Türkiye’ye gelmemizi sağlayan sektörün güçlü olduğu noktalar kumaş yenilikçiliği ve üretim, hazır giyim imalatında yerleşik kalite standartları olmuştu ve hala bu noktalar mevcut görünüyor.
Bu güçlü yönler son dönemde üniversiteler ve sanayinin tasarıma yaptığı yatırım ve inanılmaz esneklik ve hız ile bir araya gelerek Türk Tekstil sanayisini bir güç olarak kabul edilmesini sağlıyor ve biz de iş ilişkilerimizin uzun sure daha devam etmesini temenni ediyoruz.
PINAR CEBECİ / CHERRYFIELD PAZARLAMA, DİZAYN VE İŞ GELİŞTİRME YÖNETİCİSİ
Bangladeş, Vietnam, Kamboçya, Myanmar önümüzdeki birkaç yıl boyunca yıldızı parlamaya devam edecek ülkeler. Pakistan yılbaşı itibarı ile yürürlüğe girecek olan Avrupa ülkelerine vergisiz ihracat antlaşması ile pazardaki payını yükseltmeye başlayacak. Ancak tüm bu ülkelerdeki politik belirsizlikler, coğrafi konum ve şartlar, etik standartlar, servis kalitesi ve esneklik eksiklikleri değerlendirildiğinde Türkiye tekstil sektöründeki vazgeçilmeyecek yerini korumaya devam edecektir. Ancak şu anda en büyük sıkıntımız “belirsizlik” ve “beklentisizlik”. Önceki yıllarda yıllık programlar şeklinde gelen siparişler artık tarih oldu. Bir sonraki talebin hangi ürün kategorisinden olacağını, adedinin ne olacağını, termininin ne isteneceğini bilemiyoruz. Örneğin son birkaç aydır uzun yıllardır Türkiye’den talep edilemeyen üniforma, takım elbise, teknik tekstil, akıllı tekstil ürünleri gibi kategorilerin ciddi boyutlarda Uzak Doğu ülkelerinden geri dönüşünü görüyoruz. Hızlı moda anlayışının çok uzağında kalan bu ürün gamı servis açısından tamamen farklı bir yaklaşım ve bilgi düzeyi gerektiriyor.

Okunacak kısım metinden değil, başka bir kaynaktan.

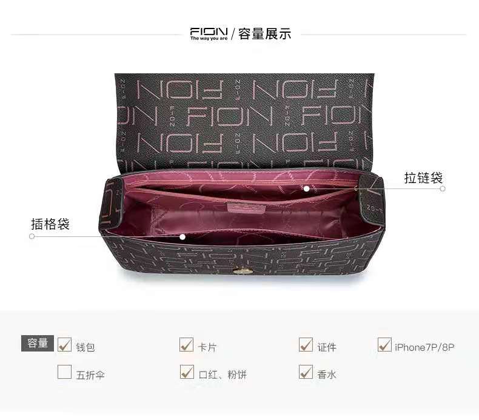The width and height of the screenshot is (479, 420).
Task: Click the 插格袋 callout label
Action: coord(50,224)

BÜLENT ALKANLI / PERSEUS GENEL MÜDÜRÜ
Dijital alışveriş yakın geleceğimizin önlenemez yükseleni. Danışmanlık şirketi A.T. Kearney’in son yaptığı araştırma çarpıcı. Amerika ve İngiltere’de yapılan anketin neticesinde, fiziksel mağaza alışverişini tercih edenlerin oranı yüzde 61, internetten yapılan alışveriş yüzde 31 ve mobil aletlerden ve tabletlerden alışveriş yapanların oranı şu anda sadece yüzde 4. Türkiye’ye baktığımızda ise, mağazadan direk alışveriş hala yüzde 97.3 oranında. Pazar hızla olmasa da büyüyor. 2020 senesi için dünya öngörüleri ise, yapılacak olan alışverişin üçte birinin mağazadan, üçte birinin internetten, geri kalanının ise internetten alışveriş yapılıp mağazadan kendimizin teslim almasıyla (click&collect) gerçekleşeceği yönünde. İnsanların alışveriş beklentileri de gitgide kendine özel hale gelmeye başlarken, fiziksel mağaza hala ziyaret edilmeye devam edilecek.

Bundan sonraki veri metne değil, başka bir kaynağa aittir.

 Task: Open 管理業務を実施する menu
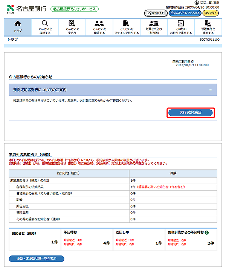coord(208,26)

AKIN ŞİMŞEK / KOTON TEDARİK MÜDÜRÜ
2013 yılında yüzde 42 büyüme gerçekleştiren Koton 2014 çalışma döneminde de benzer şekilde yüzde 43’lük büyüme hedefledi. Bu hedefe ulaşmada satın alma ve üretim yaklaşımları açısından en önemli etkenlerin müşterilerimizin ihtiyaçları, ürün çeşitliliği ve hızlı üretim olduğuna inanıyoruz.
Satın alma planlarımızı yaparken müşterimizin beğenmediği hiçbir ürünü öncelikle üretmeyiz. Müşterilerimizin satın alma alışkanlıklarını birebir onlarla beraber deneyimlemek bizi farklı kılan en önemli yanımız Üretilecek-satın alınacak her ürün, eşarptan çoraba, hedef müşteri kitlesinin beğenisine sunulup geçer not almadan üretilmez. Koton’un başarısının altında yatan en önemli değerlerden birinin bu olduğuna inanıyoruz. Satın almada ürün geliştirme yeteneklerini büyütmüş üreticilerle işbirliği önceliğimiz olacaktır.
FATYA MAMÇU / LI & FUNG EXECUTIVE VICE PRESIDENT
1906 yılında Çin’de kurulan, Hong Kong merkezli çok uluslu tedarik zinciri yöneticisi Li & Fung, dünya çapında 40 ülkede 300 ofisi ile dünyanın en büyük tüketici ürünleri sanayi şirketleri arasında yer alıyor. Organizasyonun stratejik noktalarından biri de İstanbul ofisimiz. Li & Fung olarak Türk Tekstil sektörüne çok iyimser bakıyoruz.
ARZU ORDOUBADI / APPAREL LAB MANAGING PARTNER
Tüketiciler, bireyselleşmenin ve hızlı tüketimin sonucu olarak, sürekli yenilik peşindeler. Ancak teknolojinin gelişimi yani dijital ortamda “yeni” olanın saniyeler içerinde yüzbinlere, milyonlara ulaşması “yeninin” de çok hızlı bir şekilde “eskimesi” moda perakendecisi ve üreticisi açısından “zor bir dönemi” göstermektedir.
Son 3-5 yıldır, özellikle Avrupa’da hiç bir müşteriyle uzun vadeli adet ve iş konuşulamıyor olmasının da sebeplerini bu hızlı değişen dengelerle açıklayabiliriz. Hiç kimse tam olarak “önünü” göremiyor.
Böyle bir değişimin yaşandığı bir dönemde yapılacak olan her hangi bir stratejinin dahi çok uzun ömürlü olamayacağını düşünüyorum. .Beklentilerin “jet hızıyla” değiştiği bir moda sektöründe TEK stratejinin mevcut ve kurulacak olan “bireysel” ilişkilerle yürütülmesi gerektiğine inanıyorum. Yani bizleri ileriye taşıyacak olan ve üretim için ihtiyacımız olan “öngörülebilirlik” ve “güveni” sağlayacak olan da bu olacaktır. Çünkü bu “çağ atlatan” hız hiç bir zaman “insan- insana” ticaretin tılsımına erişemeyecektir.